Quand j’étais mouflette, j’adorais les playmobil. Je leur faisais vivre des aventures incroyables dans des constructions en légo, c’est dire comme c’était moderne le vingtième siècle. Et puis, quand j’en avais marre, je détruisais la construction en légo et je rangeais les playmobil dans leur boite. Ou plutôt je les laissais en vrac, parce-que s’ils étaient trop bien rangés, je risquais de les oublier. Et pour jouer, c’est gênant.
En tant que citoyenne d’une brave démocratie, et surtout en tant que fonctionnaire de l’État qui porte cette démocratie, je me sens actuellement mi-playmobil mi-légo, jouet aux mains d’incompétents incapables d’assumer leurs errements et leurs erreurs, sinon en remettant tous les joujoux dans la boîte parce-qu’ils ont perdu la partie. La remise des joujoux dans la boite, en langage adulte, ça s’appelle le confinement. Néanmoins, certains playmobil continueront de jouer car il faut que la garderie nationale soit ouverte pour que les parents puissent travailler. Ce sont des playmobil qui ont de la chance : ils jouent avec des enfants. Petits veinards !
Hier soir, lors de la conférence de presse du gouvernement, monsieur Blanquer a ainsi clairement dit aux proviseurs des lycées qu’ils étaient libres d’organiser la rentrée du 2 novembre comme bon leur semblait pour que leurs playmobil puissent bien travailler, sachant qu’il faut à la fois respecter le protocole sanitaire et rendre hommage à Samuel Paty.
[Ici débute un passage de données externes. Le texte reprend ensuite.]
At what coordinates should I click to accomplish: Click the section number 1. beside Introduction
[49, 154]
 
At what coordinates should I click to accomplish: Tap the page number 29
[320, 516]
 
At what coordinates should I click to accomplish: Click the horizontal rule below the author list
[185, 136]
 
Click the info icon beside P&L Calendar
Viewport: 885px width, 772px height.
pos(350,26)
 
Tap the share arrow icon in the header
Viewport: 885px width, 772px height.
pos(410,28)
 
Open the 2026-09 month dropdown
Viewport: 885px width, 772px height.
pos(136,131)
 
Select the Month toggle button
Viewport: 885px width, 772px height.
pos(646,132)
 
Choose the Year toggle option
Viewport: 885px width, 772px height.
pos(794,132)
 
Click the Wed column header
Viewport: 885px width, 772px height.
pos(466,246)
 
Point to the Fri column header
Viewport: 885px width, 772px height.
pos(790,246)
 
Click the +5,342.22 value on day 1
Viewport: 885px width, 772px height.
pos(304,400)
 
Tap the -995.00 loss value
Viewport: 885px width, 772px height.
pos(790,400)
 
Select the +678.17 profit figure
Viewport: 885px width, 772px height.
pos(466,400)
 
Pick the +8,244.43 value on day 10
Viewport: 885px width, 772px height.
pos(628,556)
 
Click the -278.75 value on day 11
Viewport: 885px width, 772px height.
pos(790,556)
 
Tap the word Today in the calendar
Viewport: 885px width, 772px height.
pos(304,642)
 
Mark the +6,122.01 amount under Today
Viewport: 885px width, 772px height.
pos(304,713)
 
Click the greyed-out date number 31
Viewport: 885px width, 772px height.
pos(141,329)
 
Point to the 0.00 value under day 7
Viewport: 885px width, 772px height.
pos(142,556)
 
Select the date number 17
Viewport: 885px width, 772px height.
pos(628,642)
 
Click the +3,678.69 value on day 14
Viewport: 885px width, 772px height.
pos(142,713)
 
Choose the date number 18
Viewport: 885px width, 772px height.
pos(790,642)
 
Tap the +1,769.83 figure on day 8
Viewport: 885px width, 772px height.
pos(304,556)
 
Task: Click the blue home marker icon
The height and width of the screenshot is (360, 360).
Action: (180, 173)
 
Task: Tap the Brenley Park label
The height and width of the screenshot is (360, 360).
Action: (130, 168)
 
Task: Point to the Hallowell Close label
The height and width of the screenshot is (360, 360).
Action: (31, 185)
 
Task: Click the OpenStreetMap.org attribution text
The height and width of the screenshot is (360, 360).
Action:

Monsieur le Ministre laisse donc à ses sous-fifres le plaisir de gérer la merde semée par sa réforme du lycée. Car, si, lorsqu’il l’a pondue, le risque covid n’existait pas, celui, plus pédagogique, du brassage infini d’élèves de toutes les classes d’un même niveau était bien pointé. Il en a fait fi mais ne semble point fort marri, puisque c’est sur le terrain qu’il faut gérer l’embrouille du brassage et des contaminations potentielles, tout cela avec des masques dont la toxicité supposée donne plus envie de les jeter que de les porter.
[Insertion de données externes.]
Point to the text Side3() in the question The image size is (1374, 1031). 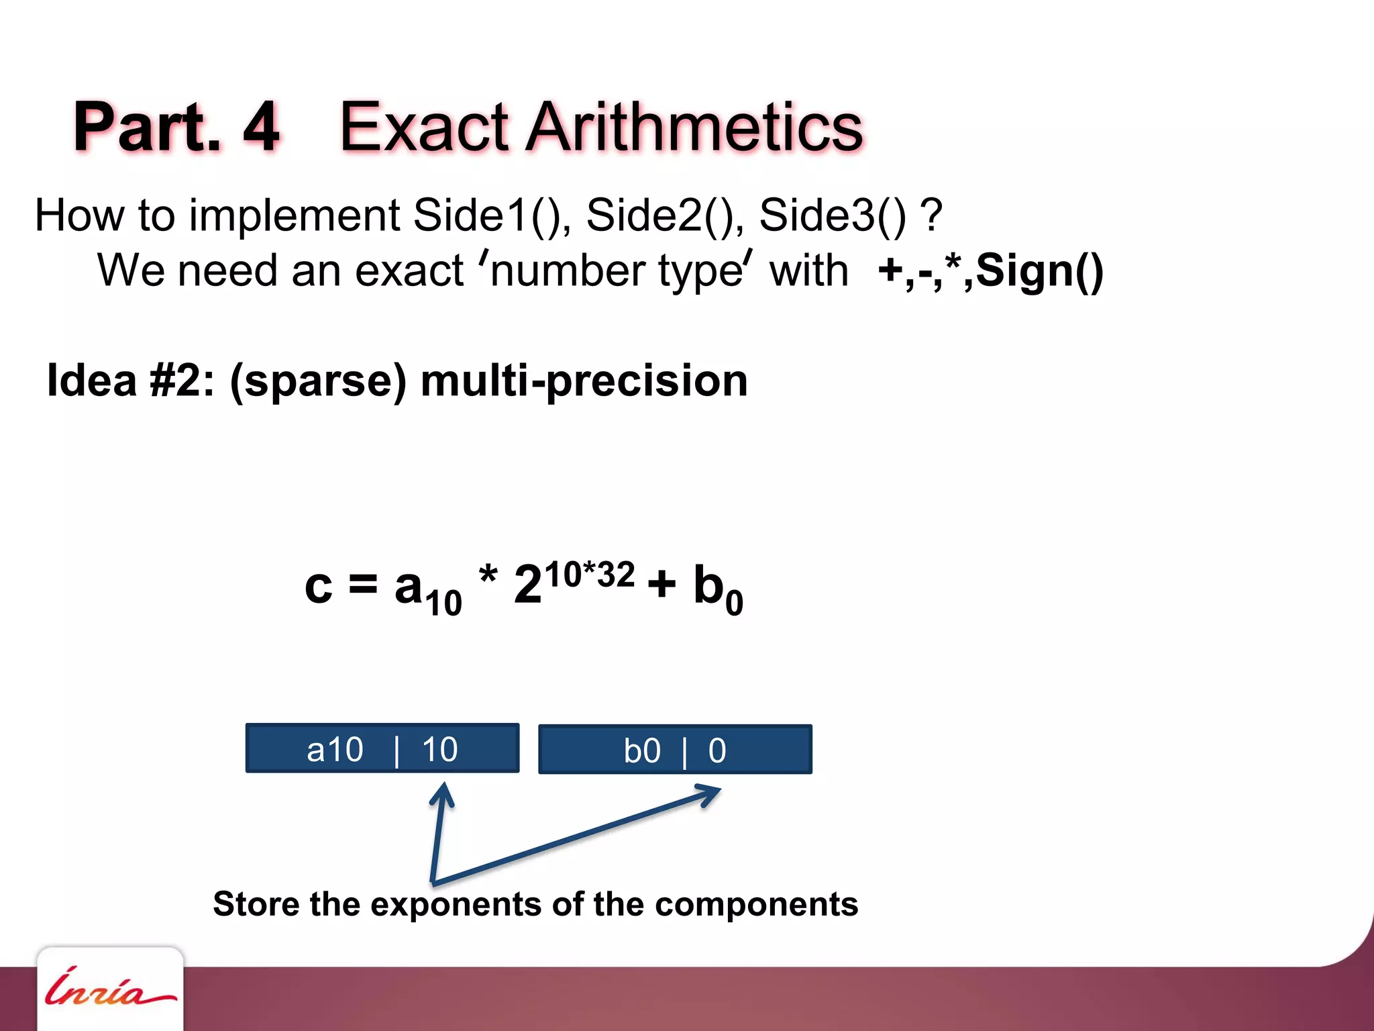(832, 216)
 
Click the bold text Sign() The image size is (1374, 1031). (1039, 272)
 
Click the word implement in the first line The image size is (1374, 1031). (295, 216)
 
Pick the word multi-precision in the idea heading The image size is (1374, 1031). (584, 381)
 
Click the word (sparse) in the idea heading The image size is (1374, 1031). (318, 381)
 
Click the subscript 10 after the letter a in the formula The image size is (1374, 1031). (444, 602)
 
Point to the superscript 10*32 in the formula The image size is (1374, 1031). (589, 575)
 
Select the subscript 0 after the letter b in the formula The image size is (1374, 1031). (734, 602)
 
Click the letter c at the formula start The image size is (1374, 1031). (318, 587)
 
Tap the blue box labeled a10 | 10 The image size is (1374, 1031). (382, 748)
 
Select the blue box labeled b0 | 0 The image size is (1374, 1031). (675, 749)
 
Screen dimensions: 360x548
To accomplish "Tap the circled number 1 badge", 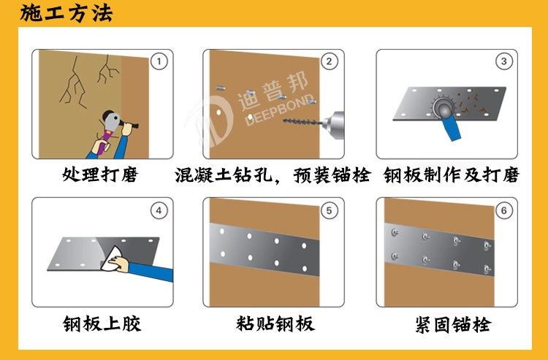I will coord(159,61).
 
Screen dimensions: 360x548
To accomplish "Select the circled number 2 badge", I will coord(330,61).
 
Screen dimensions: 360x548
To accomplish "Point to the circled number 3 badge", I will coord(503,61).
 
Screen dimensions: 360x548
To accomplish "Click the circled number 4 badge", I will coord(159,210).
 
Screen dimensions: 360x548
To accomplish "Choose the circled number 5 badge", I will coord(330,210).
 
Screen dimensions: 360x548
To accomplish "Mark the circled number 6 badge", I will coord(503,210).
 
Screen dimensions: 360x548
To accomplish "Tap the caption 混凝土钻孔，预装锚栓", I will coord(273,176).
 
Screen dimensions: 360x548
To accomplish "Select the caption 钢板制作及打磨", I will coord(451,176).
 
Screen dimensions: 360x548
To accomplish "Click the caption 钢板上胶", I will coord(101,323).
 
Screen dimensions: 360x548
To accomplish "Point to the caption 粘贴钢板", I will coord(275,323).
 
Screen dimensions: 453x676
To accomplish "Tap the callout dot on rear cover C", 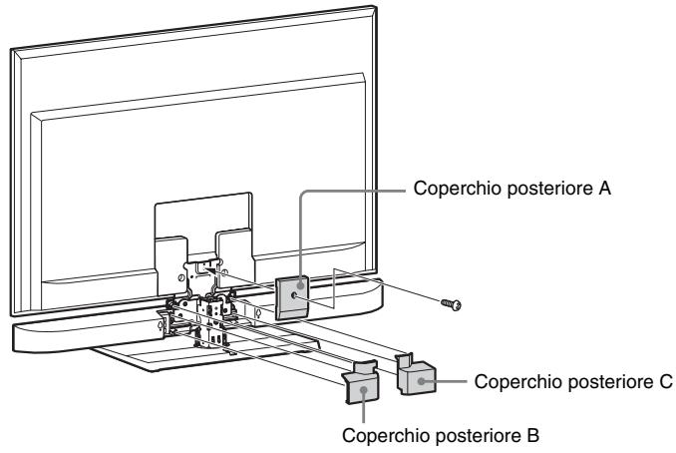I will (420, 380).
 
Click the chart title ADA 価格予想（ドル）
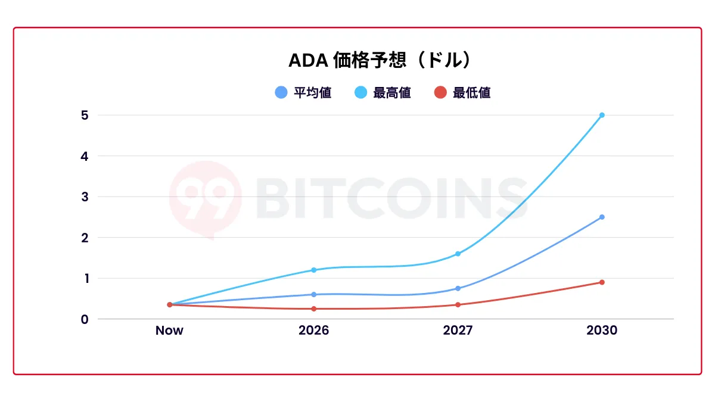coord(381,61)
Nous voilà donc dans un certain embarras, sans aucune info officielle du ministère, ni du rectorat, ni du lycée. Mais quand même, mes collègues et moi-même apprenons par des élèves que les emplois du temps ont été modifiés. Nous sommes vendredi en fin d’après-midi, le week-end commence, et, confinés ou pas, nous sommes en droit de finir de profiter de la fin de nos vacances (pour corriger les copies en souffrance ou finir de préparer des cours, mais faut pas le dire trop fort), et nous n’avons aucune info officielle. Ni non plus les attestations qui nous permettront de venir légalement au boulot lundi, confinement oblige. Je vous promets que si je prends une prune en allant au taf, je démissionne. Ou je prends ma retraite, même si je n’en ai pas l’âge.